» **What is being asked**: Repeat the data in full. No line may differ from the original.

» **Input data**:
┌──

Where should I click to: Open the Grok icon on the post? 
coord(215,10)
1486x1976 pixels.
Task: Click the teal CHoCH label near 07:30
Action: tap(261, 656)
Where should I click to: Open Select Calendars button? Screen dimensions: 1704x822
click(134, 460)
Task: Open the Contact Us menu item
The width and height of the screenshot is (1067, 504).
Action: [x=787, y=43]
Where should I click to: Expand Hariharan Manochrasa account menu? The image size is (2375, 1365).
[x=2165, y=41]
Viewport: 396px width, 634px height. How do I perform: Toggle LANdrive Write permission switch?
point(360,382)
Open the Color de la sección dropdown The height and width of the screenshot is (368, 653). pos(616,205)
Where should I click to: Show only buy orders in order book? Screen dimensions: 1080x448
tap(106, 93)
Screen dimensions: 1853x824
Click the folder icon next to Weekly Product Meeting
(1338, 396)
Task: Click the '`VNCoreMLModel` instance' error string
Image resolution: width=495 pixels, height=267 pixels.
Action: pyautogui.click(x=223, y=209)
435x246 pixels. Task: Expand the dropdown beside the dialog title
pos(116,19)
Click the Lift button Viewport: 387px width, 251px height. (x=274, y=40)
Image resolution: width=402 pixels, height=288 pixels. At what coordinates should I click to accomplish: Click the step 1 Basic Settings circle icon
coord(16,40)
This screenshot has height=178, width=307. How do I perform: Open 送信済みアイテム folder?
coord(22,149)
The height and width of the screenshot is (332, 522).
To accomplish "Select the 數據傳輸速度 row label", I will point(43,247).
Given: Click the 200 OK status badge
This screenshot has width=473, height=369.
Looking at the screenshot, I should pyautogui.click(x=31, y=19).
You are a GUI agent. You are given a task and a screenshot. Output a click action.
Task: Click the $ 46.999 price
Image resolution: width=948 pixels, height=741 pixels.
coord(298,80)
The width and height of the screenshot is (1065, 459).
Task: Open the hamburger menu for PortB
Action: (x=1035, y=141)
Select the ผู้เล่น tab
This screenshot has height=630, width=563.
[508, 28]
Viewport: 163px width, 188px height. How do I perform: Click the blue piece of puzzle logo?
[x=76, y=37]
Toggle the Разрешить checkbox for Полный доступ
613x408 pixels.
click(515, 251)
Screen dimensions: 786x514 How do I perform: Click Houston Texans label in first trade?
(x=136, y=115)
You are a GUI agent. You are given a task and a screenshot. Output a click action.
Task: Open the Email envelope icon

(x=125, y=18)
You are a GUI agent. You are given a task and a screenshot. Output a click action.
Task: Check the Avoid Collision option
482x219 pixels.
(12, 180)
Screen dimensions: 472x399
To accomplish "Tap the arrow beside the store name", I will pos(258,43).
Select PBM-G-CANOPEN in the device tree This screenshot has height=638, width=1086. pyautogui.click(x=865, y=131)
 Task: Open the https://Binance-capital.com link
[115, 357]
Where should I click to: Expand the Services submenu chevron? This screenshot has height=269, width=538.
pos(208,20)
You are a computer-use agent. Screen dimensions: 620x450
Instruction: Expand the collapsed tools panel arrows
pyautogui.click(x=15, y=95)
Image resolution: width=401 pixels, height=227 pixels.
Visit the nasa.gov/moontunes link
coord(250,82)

└──

» **Answer**:
Where should I click to: Open the Grok icon on the post? 
coord(215,10)
1486x1976 pixels.
Task: Click the teal CHoCH label near 07:30
Action: tap(261, 656)
Where should I click to: Open Select Calendars button? Screen dimensions: 1704x822
click(134, 460)
Task: Open the Contact Us menu item
The width and height of the screenshot is (1067, 504).
Action: [x=787, y=43]
Where should I click to: Expand Hariharan Manochrasa account menu? The image size is (2375, 1365).
[x=2165, y=41]
Viewport: 396px width, 634px height. How do I perform: Toggle LANdrive Write permission switch?
point(360,382)
Open the Color de la sección dropdown The height and width of the screenshot is (368, 653). pos(616,205)
Where should I click to: Show only buy orders in order book? Screen dimensions: 1080x448
tap(106, 93)
Screen dimensions: 1853x824
Click the folder icon next to Weekly Product Meeting
(1338, 396)
Task: Click the '`VNCoreMLModel` instance' error string
Image resolution: width=495 pixels, height=267 pixels.
Action: pyautogui.click(x=223, y=209)
435x246 pixels. Task: Expand the dropdown beside the dialog title
pos(116,19)
Click the Lift button Viewport: 387px width, 251px height. (x=274, y=40)
Image resolution: width=402 pixels, height=288 pixels. At what coordinates should I click to accomplish: Click the step 1 Basic Settings circle icon
coord(16,40)
This screenshot has height=178, width=307. How do I perform: Open 送信済みアイテム folder?
coord(22,149)
The height and width of the screenshot is (332, 522).
To accomplish "Select the 數據傳輸速度 row label", I will point(43,247).
Given: Click the 200 OK status badge
This screenshot has width=473, height=369.
Looking at the screenshot, I should pyautogui.click(x=31, y=19).
You are a GUI agent. You are given a task and a screenshot. Output a click action.
Task: Click the $ 46.999 price
Image resolution: width=948 pixels, height=741 pixels.
coord(298,80)
The width and height of the screenshot is (1065, 459).
Task: Open the hamburger menu for PortB
Action: (x=1035, y=141)
Select the ผู้เล่น tab
This screenshot has height=630, width=563.
[508, 28]
Viewport: 163px width, 188px height. How do I perform: Click the blue piece of puzzle logo?
[x=76, y=37]
Toggle the Разрешить checkbox for Полный доступ
613x408 pixels.
click(515, 251)
Screen dimensions: 786x514 How do I perform: Click Houston Texans label in first trade?
(x=136, y=115)
You are a GUI agent. You are given a task and a screenshot. Output a click action.
Task: Open the Email envelope icon

(x=125, y=18)
You are a GUI agent. You are given a task and a screenshot. Output a click action.
Task: Check the Avoid Collision option
482x219 pixels.
(12, 180)
Screen dimensions: 472x399
To accomplish "Tap the arrow beside the store name", I will pos(258,43).
Select PBM-G-CANOPEN in the device tree This screenshot has height=638, width=1086. pyautogui.click(x=865, y=131)
 Task: Open the https://Binance-capital.com link
[115, 357]
Where should I click to: Expand the Services submenu chevron? This screenshot has height=269, width=538.
pos(208,20)
You are a computer-use agent. Screen dimensions: 620x450
Instruction: Expand the collapsed tools panel arrows
pyautogui.click(x=15, y=95)
Image resolution: width=401 pixels, height=227 pixels.
Visit the nasa.gov/moontunes link
coord(250,82)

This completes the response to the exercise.